Highest point: 532m
The Tour de France peloton will land on British shores for only the fourth time in the race’s history, previously visiting in 2007, 1994 and 1974. With Britain winning the last two Tours and the sport enjoying a resurgence, the return is particularly timely.
For the second consecutive year the race begins with an open stage, giving the sprinters a chance to wear yellow for a few days.
Marcel Kittel will be looking to spoil the British party. He was the undisputed king of the sprints in last year’s race and the pressure will be on for him to do it again. However, Mark Cavendish has double reason to want to win on this day, as his mother is from the finishing town, Harrogate. He will also want to get revenge on Kittel for taking ‘his’ yellow jersey in Corsica.
Yorkshire might not be the Pyrenees, but the tight roads and steep climbs could end anyone’s general classification challenge before it even begins. The unpredictable Great British weather is likely to have its say at some point too.
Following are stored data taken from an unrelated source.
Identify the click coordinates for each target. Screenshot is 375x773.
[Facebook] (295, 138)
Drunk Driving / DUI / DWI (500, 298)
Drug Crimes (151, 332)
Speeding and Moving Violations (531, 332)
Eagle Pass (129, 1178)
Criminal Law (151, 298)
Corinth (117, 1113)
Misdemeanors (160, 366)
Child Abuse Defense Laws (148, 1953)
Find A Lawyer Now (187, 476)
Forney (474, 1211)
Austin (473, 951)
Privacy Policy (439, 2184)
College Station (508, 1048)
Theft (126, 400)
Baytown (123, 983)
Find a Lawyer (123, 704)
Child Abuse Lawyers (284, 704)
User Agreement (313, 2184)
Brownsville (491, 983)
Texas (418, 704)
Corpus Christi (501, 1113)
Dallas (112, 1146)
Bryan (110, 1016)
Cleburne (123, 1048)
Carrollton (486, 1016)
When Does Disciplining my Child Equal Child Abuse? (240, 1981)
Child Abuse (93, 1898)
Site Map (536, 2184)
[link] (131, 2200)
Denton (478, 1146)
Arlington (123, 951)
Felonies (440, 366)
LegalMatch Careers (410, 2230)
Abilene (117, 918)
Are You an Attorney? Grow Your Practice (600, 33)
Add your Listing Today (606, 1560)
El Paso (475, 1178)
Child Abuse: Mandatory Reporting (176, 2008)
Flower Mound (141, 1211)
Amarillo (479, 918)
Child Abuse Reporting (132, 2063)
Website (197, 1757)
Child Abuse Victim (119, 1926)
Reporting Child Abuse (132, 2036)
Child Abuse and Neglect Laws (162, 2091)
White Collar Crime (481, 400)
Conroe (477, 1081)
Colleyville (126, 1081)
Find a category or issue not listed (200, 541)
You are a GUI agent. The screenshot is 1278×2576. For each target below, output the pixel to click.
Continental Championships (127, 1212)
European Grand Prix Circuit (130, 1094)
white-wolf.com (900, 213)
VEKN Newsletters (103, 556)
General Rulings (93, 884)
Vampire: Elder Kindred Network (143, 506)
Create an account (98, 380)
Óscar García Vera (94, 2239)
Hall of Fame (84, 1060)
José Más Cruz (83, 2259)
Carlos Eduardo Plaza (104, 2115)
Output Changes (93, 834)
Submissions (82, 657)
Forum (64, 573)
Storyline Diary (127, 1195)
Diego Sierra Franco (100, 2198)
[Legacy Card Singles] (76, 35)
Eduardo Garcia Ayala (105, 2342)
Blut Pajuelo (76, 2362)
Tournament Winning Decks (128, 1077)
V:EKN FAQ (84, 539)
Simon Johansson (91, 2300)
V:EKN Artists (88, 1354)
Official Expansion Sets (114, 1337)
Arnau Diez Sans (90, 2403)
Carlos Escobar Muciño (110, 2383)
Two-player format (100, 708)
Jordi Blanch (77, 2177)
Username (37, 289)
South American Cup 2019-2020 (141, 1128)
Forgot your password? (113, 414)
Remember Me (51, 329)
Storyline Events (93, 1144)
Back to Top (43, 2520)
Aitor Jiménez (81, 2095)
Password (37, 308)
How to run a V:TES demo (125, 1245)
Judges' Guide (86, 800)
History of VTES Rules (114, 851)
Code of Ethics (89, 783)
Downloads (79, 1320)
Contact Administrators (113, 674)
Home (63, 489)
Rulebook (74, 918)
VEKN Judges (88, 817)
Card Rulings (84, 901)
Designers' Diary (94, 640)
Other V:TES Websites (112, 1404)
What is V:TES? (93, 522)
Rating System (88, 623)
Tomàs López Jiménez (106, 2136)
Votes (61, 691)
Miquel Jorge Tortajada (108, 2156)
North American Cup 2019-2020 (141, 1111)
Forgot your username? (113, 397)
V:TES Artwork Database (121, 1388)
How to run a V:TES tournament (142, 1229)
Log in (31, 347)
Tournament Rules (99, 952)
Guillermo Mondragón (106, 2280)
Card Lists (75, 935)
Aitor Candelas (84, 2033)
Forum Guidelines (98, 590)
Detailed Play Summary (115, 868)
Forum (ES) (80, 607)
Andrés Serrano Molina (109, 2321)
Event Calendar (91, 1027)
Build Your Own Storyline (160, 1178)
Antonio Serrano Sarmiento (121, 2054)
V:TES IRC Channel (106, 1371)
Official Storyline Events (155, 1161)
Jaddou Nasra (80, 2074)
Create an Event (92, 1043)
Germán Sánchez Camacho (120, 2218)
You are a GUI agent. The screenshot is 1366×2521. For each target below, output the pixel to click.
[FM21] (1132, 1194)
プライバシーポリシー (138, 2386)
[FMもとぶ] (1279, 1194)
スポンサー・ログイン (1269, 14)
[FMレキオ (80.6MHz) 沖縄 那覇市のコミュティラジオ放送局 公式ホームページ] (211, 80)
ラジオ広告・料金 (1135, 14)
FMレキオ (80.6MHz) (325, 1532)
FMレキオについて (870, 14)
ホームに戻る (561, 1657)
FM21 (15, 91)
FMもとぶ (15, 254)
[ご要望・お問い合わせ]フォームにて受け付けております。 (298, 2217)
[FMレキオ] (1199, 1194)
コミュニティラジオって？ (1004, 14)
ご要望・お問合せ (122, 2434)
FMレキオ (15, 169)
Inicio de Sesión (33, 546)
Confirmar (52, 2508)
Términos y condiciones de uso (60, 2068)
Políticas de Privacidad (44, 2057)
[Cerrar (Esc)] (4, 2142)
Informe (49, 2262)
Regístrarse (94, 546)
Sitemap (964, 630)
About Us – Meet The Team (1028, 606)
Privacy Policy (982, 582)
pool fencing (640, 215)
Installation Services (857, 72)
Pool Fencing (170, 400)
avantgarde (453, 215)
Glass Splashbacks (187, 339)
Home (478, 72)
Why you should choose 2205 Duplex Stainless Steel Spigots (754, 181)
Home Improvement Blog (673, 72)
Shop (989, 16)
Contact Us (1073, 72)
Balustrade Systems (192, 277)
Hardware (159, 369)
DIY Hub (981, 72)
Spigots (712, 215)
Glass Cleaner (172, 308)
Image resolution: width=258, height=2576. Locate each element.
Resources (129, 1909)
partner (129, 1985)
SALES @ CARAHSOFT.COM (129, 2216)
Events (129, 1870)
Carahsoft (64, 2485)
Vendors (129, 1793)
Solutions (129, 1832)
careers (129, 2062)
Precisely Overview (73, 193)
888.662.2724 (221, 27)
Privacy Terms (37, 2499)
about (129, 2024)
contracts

The three climbs will be hard but short, so the sprinters should be able to hang onto the peloton easily. Provided we don’t have an accident like last year, this stage will be a battle of the world’s best sprinters.
Koen de Kort says... "The Griton Moor climb and the run into the finish line are quite difficult, but nothing a strong sprinter won't be able to survive so I'm still expecting a bunch sprint finish. Cavendish will be out to take the yellow, but we'll do all we can to help Marcel Kittel."
Stage 1 passes through the home of two of Britain’s most successful female cyclists. Olympic silver medallist Lizzie Armitstead is from Otley while two-time World Road Race Champion Beryl Burton hails from the start town of Leeds. Burton was also five-time world individual pursuit champion. She’s now considered one of the best female riders of all time and will be honoured during the Grand Départ.